Software engineering has its hurdles. One of the main ones is definitely striking that sweet spot that spells out “scaled growth”. Really, how does one balance engineering investments with a successful outcome?
We all want to have intersectional team collaboration that’s autonomous enough, yet aligned. We strive to dominate the market and our industries while trying to give our product managers space to tackle difficult deadlines.
So one could say software engineering is a balancing act of sorts. Play it right without getting thrown to the side, and you’ll find that your investment caused your product to soar, risks to dip, and your production process to streamline.
The stakes are high and we are all neck-deep in different issues in the product development industry. That is why we will introduce an outline of a successful engineering investment strategy in this blog post.
Strap in and enjoy!
The Art of Keeping the Lights on (KTLO) versus Elective Investment
You’re probably wondering why we are suddenly and seemingly randomly talking about lights. Well, KTLO is an often utilized investment method. It expands upon mandated investment – a route businesses prefer to take since they’re all interested in preserving their current book of business while going through investments.
Think about it in a literal sense – keeping the lights on gives the image of things that are in place and controlled. That’s why KTLO is used by IT decision-makers to describe the approach of keeping the business running without focusing on product experimentation.
[Source: Pixabay]
Therefore, if you can specify the work required for just keeping the lights on, you can usually limit the discussion of investment levels to just how much of the overall investment goes to that category without getting lost in the specifics of how to achieve it.

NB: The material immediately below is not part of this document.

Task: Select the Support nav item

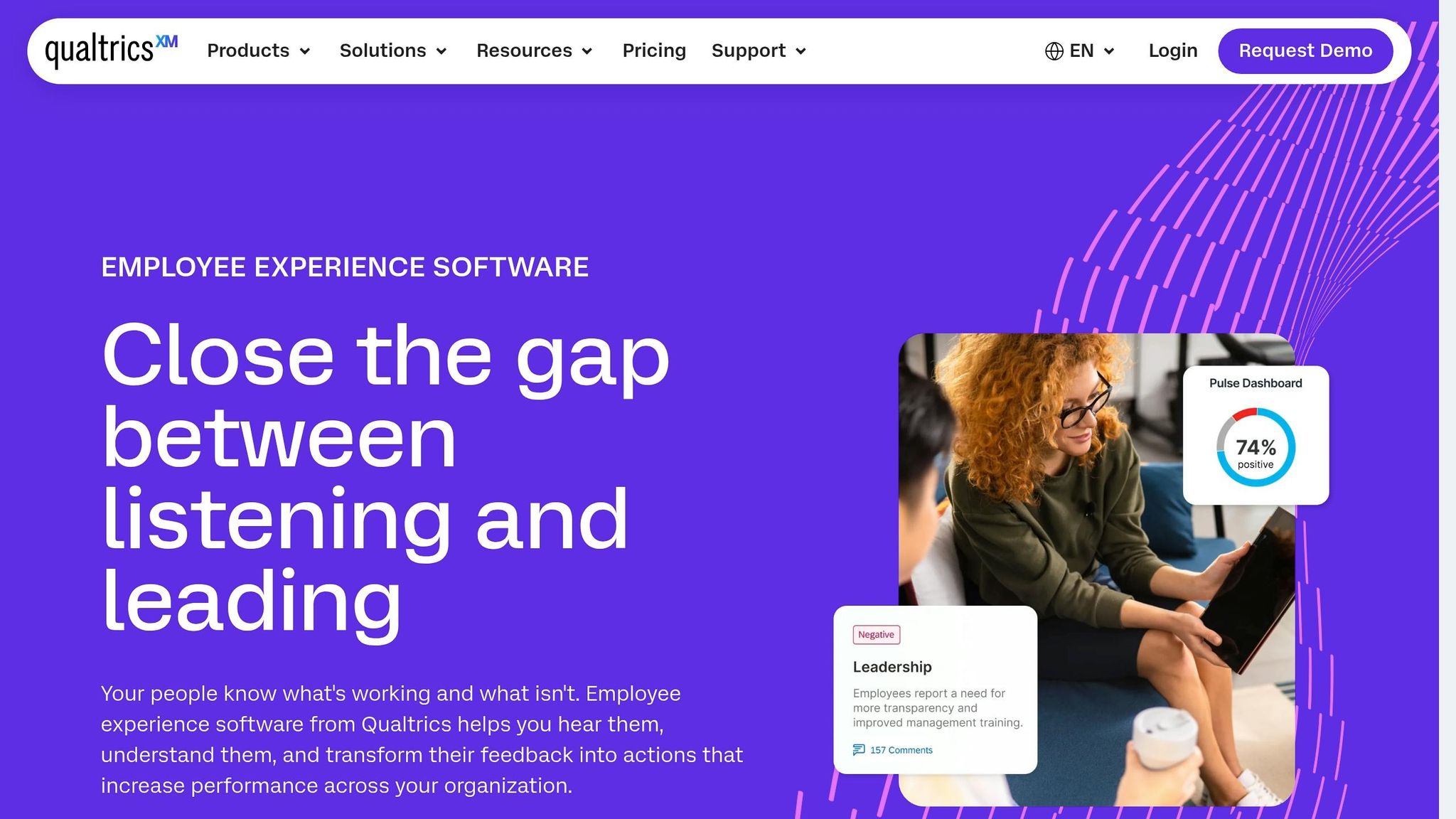Action: click(x=749, y=51)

But not everything is necessarily fine and dandy in this. Overdo it and lose sight of being rigorously minimal, and you might just end up gaming the framework, so to say. That leaves you with eroded value.

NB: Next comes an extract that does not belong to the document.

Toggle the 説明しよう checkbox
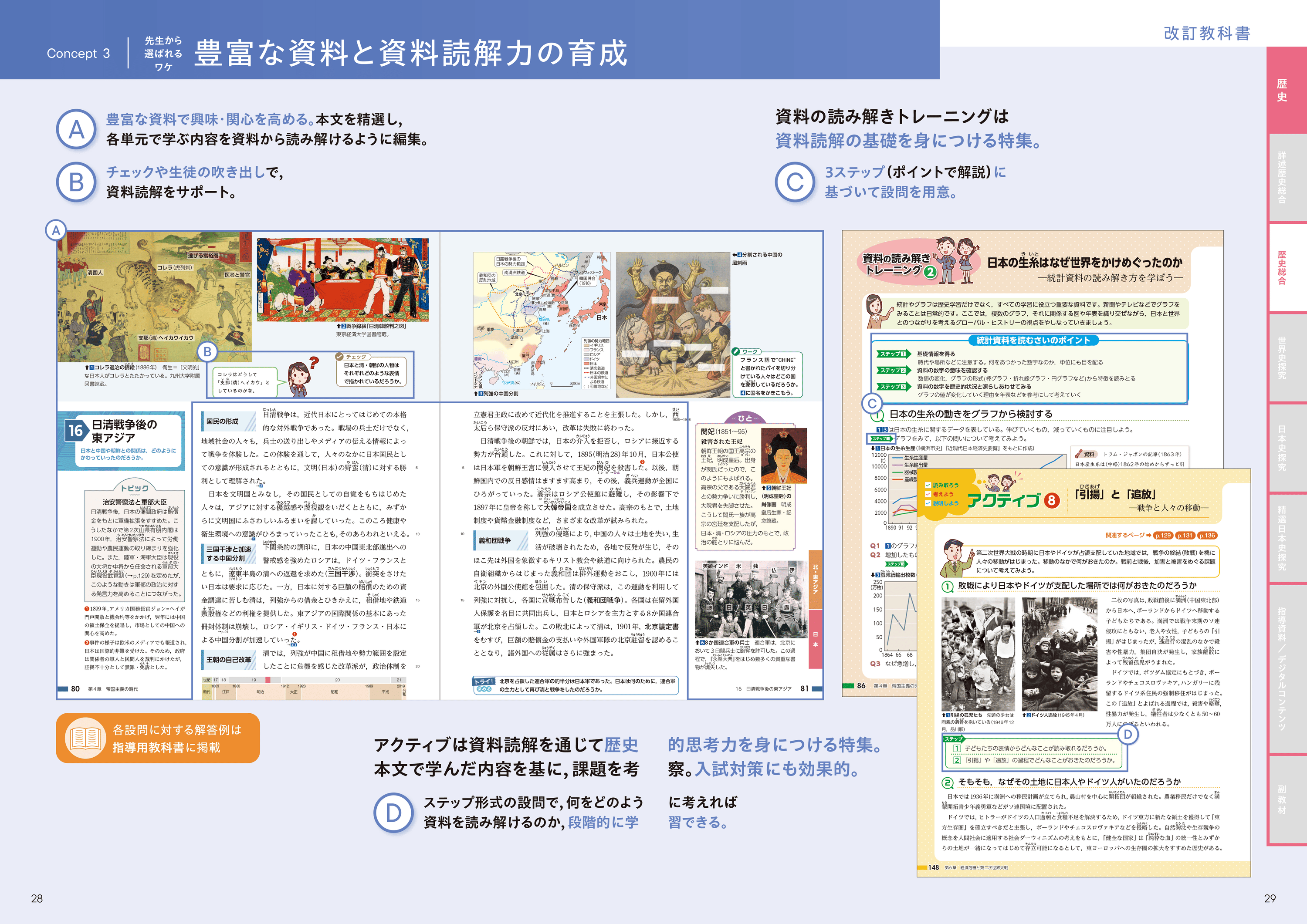 [x=928, y=503]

So, we’re proposing another KTLO definition, referring to it as the minimum you need to do to sustain the current service level from the viewpoint of the target audience.

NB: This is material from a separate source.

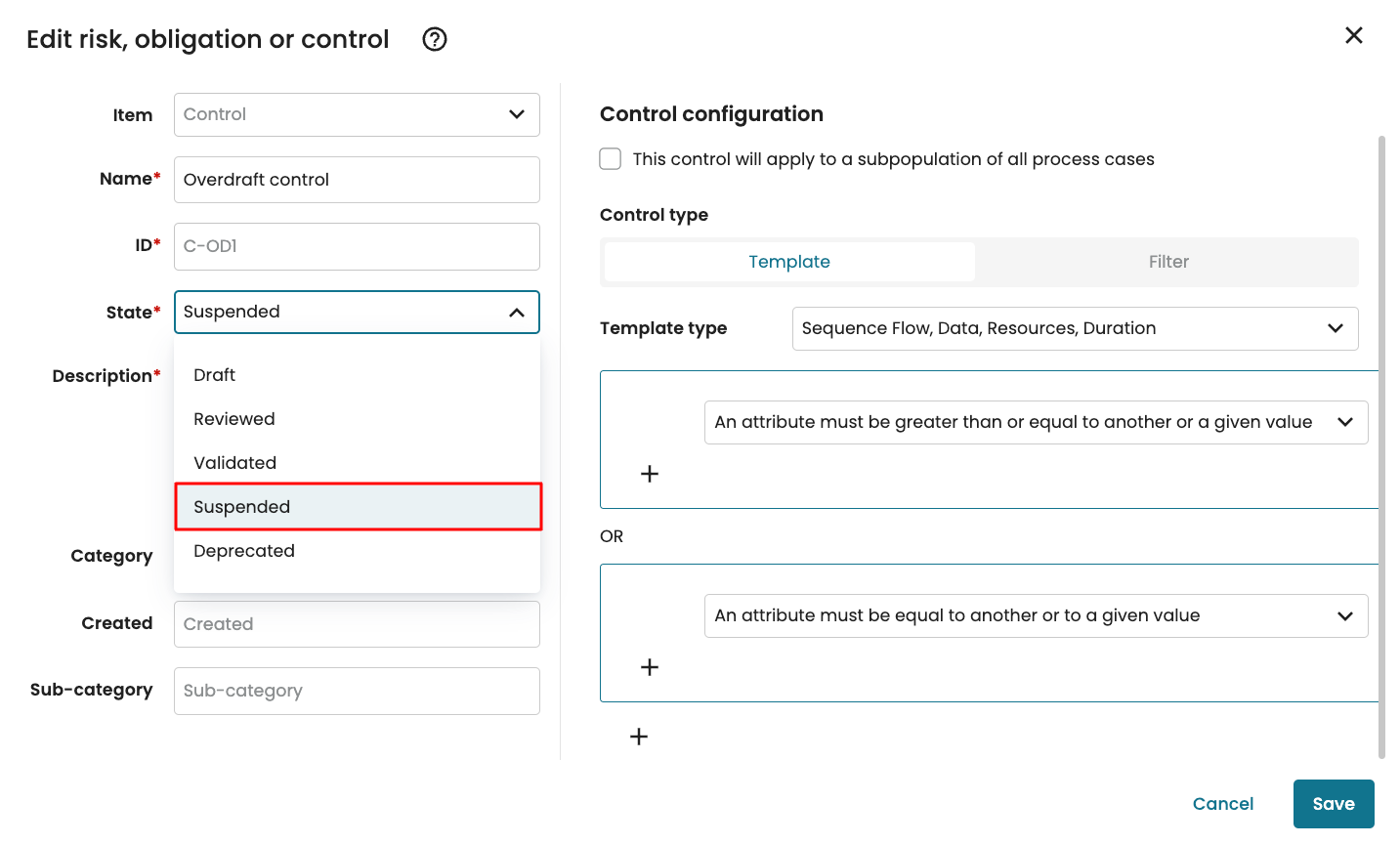Pick the Validated state option
Screen dimensions: 1400x844
(x=235, y=463)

That means you shouldn’t erode your current products and customer care, but still not pour your investments into building something new. How do you achieve this, exactly?
You do so by:
- Performing regular audits in the name of cybersecurity
- Installing the latest security patches
- Maintaining service uptime performance
- Troubleshooting effectively
- Dealing with hurdles and issues customers point out
- Performing regular internal procedures
- Staying aware of external factors you depend on to an extent
- Employing the help of expert product development consultancy.
So, now that we’ve established why it’s essential to master the act of KTLO and just continue to successfully keep a product operational, here are some other things to keep in mind when aiming for both growth and investment.
Don’t Completely Abandon Elective Investments!
Elective investment belongs in three categories:
- New things: Utilize new features, products, or integrations to further your business goals.
- Improving existing things – Things can always be improved in performance, reliability, and security
- Productivity — Mostly developer productivity improvements, but engineering companies too can scale manufacturing operations deemed too numerous.
All of this shows that elective investment is important but should be given conscious priority sporadically. In other words, KTLO shouldn’t exist on its own, or it could negatively affect your ongoing business.
How to Recognize If You’re in a Rut?
It’s crucial to recognize whether your team is at a dead-end. Understanding this helps when you need to be creating new features but feel like you’re not improving.
The following signs will notify you that this is taking place:
- A lot of customer service.
- Numerous context switches.
- Feeling it’s challenging to launch the next big thing.
- Making big starts but not completing any.
Now that we’ve established what a rut looks like, how do you scramble your way out of it?
[Source: Pixabay]
How Do You Get Out of a Rut?
Let’s look at several strategies you can implement to stop producing feature after feature and regain your focus.
Zoom Out by Deprioritizing
There are times when teams simply have too much work to finish in a reasonable time.
When you have several time- and energy-intensive huge projects competing for your attention, and it would take months to complete them all, something must be dropped to make room for more manageable successes that build momentum.
Clarity about priorities becomes important because the team must comprehend the objectives to choose which tasks to abandon. As a result, the team’s emphasis has an impact.
Strong communication is also necessary when dropping tasks. You must understand exactly what is deprioritized and for what reasons.
Final Word
While it is clear that KTLO is important IT professionals are constantly under pressure to save costs so they are obliged to strike a balance between keeping the status quo and allowing for innovation and development that will boost the value that IT provides. Even though it can be challenging to achieve, this balance can have a significant short- and long-term impact on the company.
For us, this framework proved to be a fairly straightforward, relatively lightweight, and largely successful solution to help control some of the issues we see as we scale.
IT teams can focus on innovation and new systems to offer value to their firm by finding ways to cut back on the resources devoted to KTLO.